Personal information
- Full name: Aleksandr Aleksandrovich Petukhov
- Date of birth: 25 April 1980 (age 44)
- Place of birth: Leningrad, Russian SFSR
- Height: 1.82 m (5 ft 11+1⁄2 in)
- Position(s): Forward

Senior career*
- Years: Team / Apps / (Gls)
- 1997–2001: FC Zenit St. Petersburg (reserves) / 87 / (30)
- 1999–2001: FC Zenit St. Petersburg / 25 / (4)
- 2002–2005: FC Metallurg Lipetsk / 127 / (67)
- 2005–2006: FC Luch-Energiya Vladivostok / 20 / (2)
- 2007: FC Dynamo St. Petersburg / 11 / (3)
- 2007: FC Tekstilshchik-Telekom Ivanovo / 8 / (3)
- 2008: FC Tobol / 26 / (5)
- 2009–2012: FC Sever Murmansk / 111 / (36)
- 2013: FC Karelia Petrozavodsk / 3 / (2)
- 2013–2014: FC Tosno / 26 / (5)
- 2014–2015: FC Dynamo Saint Petersburg / 23 / (1)

International career
- 1999: Russia U-21 / 1 / (0)

= Aleksandr Petukhov (footballer, born 1980) =

Russian footballer

Aleksandr Aleksandrovich Petukhov (Александр Александрович Петухов; born 25 April 1980) is a Russian former professional football player.

==Club career==
He made his debut in the Russian Premier League in 1999 for FC Zenit St. Petersburg.

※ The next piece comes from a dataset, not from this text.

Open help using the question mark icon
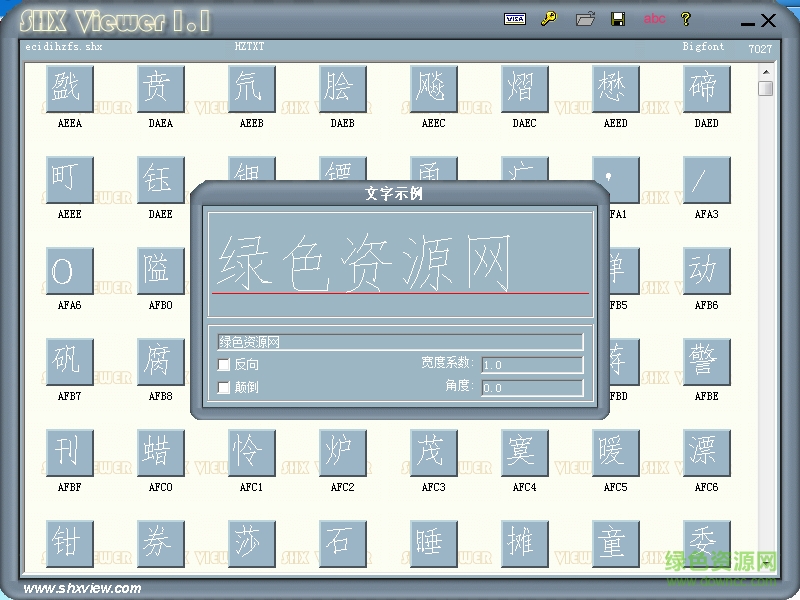 point(687,19)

Petukhov played for FC Metallurg Lipetsk in the Russian First Division and Russian Second Division from 2002 until 2005.

==International career==
In his only game for Russia national under-21 football team against Ukraine on 9 October 1999, Petukhov was a part of a very rare four-players substitution chain. Magomed Adiyev was substituted at half-time by Sergei Osipov, who then was substituted by Petukhov with 13 minutes left in the game due to injury, and then Petukhov was substituted himself 11 minutes later, as coach Leonid Pakhomov was trying to run out the clock and used the substitution on Petukhov as he was the youngest player in the game. Pakhomov apologized to Petukhov for substituting him.

==Honours==
- Russian Premier League bronze: 2001.
- Russian Cup winner: 1999.
- Russian Second Division Zone Center top scorer: 2002 (32 goals).

==European club competitions==
- UEFA Cup 1999–2000 with FC Zenit St. Petersburg: 2 games.
- UEFA Intertoto Cup 2000 with FC Zenit St. Petersburg: 3 games, 1 goal.